The authors evaluate several large language models on academic literature search tasks using a standardized agent framework and DeepXiv search tool. Results show that performance remains low across models for both Deep Search and Wide Search, with top models achieving less than 6% accuracy and IoU. The the the table highlights that model performance varies significantly between THINK and NOTHINK modes, with some models performing better in one mode and others in the other, and that performance differences are not consistently tied to computational cost or reasoning depth. Top models achieve low accuracy and IoU scores, indicating significant challenges in academic literature search. Performance varies between THINK and NOTHINK modes, with no consistent advantage for either approach across models. There is no clear correlation between computational cost (time, turns, calls) and performance, as some models with lower resource usage outperform others with higher usage.
The authors analyze the impact of test-time scaling on agentic scientific search performance, using pass@k for Deep Search and best@k IoU for Wide Search. Results show that increasing the search budget improves performance in both tasks, but the gains are more substantial for Deep Search, indicating that its failures are primarily due to unstable decision paths. In contrast, Wide Search shows smaller improvements, suggesting a recall bottleneck where repeated runs tend to reproduce similar omissions rather than uncover new evidence. The trend lines indicate that the best-performing models achieve higher scores with larger budgets, with Deep Search showing a steeper improvement curve compared to Wide Search. Test-time scaling improves performance in both Deep and Wide Search, with more significant gains observed in Deep Search. The improvement in Deep Search suggests that failures are often due to unstable decision paths rather than a lack of evidence. Wide Search shows smaller gains with increased budget, indicating a recall bottleneck where repeated runs fail to uncover complementary evidence.

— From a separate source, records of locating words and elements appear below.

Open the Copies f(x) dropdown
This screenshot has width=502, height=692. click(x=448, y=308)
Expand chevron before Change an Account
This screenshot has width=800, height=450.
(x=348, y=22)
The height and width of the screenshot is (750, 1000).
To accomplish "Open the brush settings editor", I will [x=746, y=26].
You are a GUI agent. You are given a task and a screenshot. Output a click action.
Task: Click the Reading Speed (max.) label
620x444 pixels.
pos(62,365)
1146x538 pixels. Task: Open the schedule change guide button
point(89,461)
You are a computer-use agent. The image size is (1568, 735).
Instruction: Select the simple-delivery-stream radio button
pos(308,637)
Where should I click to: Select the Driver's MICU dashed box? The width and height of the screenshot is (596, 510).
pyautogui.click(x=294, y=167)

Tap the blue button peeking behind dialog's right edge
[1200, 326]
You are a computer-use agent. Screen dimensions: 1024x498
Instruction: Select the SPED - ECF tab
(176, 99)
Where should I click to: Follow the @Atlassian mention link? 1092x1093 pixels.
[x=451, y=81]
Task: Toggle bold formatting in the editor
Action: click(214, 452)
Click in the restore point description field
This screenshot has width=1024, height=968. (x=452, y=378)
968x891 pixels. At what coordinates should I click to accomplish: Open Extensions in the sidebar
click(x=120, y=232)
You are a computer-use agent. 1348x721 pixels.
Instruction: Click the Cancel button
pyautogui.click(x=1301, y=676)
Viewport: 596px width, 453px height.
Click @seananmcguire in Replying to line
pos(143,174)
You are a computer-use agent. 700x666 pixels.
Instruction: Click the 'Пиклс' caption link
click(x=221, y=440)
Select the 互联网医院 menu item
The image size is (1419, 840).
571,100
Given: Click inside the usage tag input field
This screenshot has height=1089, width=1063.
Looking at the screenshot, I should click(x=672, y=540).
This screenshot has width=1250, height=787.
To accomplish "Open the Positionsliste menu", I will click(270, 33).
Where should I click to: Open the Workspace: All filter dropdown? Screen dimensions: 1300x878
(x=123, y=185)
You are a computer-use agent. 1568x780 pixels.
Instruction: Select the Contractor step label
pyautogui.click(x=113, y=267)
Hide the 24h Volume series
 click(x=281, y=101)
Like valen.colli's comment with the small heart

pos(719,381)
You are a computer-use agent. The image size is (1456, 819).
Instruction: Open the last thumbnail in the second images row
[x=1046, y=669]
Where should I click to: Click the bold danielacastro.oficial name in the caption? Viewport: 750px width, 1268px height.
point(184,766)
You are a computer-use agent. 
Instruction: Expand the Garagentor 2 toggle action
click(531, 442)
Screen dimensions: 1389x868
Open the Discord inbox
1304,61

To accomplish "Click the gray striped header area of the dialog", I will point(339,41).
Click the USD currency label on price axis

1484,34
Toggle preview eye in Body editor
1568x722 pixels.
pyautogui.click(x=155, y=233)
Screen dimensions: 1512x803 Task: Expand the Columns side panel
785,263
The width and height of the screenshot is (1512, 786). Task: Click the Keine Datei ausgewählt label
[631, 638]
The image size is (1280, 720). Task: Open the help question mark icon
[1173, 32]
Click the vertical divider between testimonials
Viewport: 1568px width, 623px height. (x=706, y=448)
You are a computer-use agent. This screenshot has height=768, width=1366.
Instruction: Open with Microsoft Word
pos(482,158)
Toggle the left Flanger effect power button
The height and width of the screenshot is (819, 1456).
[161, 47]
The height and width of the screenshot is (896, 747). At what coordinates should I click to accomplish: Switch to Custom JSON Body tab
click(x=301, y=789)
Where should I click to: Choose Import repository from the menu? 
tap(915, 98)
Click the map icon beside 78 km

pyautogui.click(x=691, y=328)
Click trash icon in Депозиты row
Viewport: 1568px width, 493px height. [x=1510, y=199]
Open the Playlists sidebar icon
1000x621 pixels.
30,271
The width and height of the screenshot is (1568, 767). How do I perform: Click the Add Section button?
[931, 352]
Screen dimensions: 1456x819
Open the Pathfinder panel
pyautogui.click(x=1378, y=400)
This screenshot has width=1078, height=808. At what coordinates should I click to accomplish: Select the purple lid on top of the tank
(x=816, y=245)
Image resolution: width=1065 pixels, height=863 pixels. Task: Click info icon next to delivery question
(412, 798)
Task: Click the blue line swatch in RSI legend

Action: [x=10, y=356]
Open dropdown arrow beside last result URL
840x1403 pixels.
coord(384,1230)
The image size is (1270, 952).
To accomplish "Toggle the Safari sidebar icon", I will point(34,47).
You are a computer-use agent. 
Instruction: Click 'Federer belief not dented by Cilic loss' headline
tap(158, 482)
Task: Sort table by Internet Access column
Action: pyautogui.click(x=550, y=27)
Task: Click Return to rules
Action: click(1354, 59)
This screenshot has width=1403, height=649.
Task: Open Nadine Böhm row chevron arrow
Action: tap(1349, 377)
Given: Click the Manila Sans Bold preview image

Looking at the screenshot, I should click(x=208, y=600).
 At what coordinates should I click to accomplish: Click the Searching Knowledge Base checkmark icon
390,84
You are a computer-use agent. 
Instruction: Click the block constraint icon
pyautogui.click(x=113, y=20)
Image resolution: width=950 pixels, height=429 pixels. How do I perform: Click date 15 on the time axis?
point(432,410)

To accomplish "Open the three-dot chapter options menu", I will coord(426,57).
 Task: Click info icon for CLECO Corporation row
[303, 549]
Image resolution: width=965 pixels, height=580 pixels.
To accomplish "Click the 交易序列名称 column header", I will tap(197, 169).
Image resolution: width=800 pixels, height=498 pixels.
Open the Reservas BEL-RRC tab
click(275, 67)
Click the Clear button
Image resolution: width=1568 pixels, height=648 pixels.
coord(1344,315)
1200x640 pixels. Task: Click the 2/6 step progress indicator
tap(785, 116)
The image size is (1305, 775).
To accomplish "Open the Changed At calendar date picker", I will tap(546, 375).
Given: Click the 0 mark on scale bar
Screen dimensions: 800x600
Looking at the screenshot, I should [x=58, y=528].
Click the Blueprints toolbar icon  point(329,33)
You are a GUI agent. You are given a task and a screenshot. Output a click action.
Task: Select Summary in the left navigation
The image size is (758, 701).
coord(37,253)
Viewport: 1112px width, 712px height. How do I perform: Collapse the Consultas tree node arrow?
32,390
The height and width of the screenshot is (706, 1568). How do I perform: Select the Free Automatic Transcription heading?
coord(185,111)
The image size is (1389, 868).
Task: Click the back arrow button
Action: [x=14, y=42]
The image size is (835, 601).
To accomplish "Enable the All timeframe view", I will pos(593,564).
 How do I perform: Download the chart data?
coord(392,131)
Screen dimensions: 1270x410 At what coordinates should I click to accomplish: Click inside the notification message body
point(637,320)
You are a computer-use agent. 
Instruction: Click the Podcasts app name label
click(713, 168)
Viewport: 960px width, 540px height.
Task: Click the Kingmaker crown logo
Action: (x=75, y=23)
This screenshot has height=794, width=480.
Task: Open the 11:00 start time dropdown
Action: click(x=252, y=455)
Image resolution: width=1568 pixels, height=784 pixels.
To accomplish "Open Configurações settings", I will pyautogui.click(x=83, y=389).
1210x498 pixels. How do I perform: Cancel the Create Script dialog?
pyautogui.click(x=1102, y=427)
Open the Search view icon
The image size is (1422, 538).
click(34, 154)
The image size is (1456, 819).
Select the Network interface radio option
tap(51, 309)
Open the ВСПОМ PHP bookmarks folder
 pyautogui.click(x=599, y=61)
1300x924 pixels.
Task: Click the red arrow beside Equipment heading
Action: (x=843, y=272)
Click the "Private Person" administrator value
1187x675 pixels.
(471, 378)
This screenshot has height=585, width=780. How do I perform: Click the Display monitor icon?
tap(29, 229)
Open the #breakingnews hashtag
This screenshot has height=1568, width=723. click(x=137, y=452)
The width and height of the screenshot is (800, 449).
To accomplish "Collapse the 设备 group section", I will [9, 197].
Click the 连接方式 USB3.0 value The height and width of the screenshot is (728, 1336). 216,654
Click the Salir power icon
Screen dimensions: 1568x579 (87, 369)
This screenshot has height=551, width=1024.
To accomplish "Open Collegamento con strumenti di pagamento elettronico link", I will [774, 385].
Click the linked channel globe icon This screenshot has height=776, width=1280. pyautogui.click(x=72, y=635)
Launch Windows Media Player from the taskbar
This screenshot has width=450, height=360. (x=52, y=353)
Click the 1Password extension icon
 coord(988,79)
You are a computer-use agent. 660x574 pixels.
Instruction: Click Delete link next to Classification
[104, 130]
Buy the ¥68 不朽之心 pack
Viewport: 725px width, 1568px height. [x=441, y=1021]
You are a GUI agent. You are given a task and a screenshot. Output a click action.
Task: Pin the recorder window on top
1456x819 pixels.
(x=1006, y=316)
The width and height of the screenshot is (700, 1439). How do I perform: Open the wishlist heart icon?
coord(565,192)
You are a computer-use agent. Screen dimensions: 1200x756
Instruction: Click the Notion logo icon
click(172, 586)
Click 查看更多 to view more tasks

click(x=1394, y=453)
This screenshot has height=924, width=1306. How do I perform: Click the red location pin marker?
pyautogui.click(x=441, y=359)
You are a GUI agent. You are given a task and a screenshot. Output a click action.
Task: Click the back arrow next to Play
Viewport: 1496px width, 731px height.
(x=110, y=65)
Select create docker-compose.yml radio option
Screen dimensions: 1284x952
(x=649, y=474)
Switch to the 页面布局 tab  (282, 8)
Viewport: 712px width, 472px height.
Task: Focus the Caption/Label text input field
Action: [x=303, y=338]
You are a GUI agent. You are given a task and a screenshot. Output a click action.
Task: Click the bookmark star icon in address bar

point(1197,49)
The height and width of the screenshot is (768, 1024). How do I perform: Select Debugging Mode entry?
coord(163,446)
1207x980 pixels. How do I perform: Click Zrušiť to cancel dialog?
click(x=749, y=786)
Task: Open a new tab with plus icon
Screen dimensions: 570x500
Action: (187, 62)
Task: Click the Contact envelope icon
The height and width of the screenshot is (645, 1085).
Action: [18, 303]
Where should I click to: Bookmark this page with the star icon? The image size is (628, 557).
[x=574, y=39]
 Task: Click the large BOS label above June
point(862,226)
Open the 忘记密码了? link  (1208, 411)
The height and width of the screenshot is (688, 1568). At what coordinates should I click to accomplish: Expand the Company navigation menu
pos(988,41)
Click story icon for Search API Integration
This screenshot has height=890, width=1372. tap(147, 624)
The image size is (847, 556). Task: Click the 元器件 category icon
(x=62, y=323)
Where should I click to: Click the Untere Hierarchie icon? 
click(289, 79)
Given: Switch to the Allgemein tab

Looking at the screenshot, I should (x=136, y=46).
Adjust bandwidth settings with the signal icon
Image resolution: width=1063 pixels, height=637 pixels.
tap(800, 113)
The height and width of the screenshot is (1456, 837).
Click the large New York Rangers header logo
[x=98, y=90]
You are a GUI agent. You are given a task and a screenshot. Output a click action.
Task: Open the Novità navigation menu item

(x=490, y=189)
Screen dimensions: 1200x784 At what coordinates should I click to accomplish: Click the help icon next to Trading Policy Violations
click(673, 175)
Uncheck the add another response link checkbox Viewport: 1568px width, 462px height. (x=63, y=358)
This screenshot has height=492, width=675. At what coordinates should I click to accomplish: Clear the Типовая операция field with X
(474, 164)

The authors evaluate multiple language models on deep and wide scientific search tasks using a standardized agent framework and a curated arXiv corpus to assess retrieval precision and evidence completeness. Baseline evaluations validate that models struggle with constraint verification and hypothesis management, as extended reasoning and interaction turns rarely improve outcomes and frequently generate redundant behavior. Scaling and reasoning-mode experiments further validate that computational budget and explicit thinking strategies provide inconsistent advantages, with success heavily dependent on task-specific bottlenecks. Ultimately, the studies conclude that stable decision paths and systematic evidence integration drive performance, while deep search is hindered by unstable trajectories and wide search by persistent recall limitations.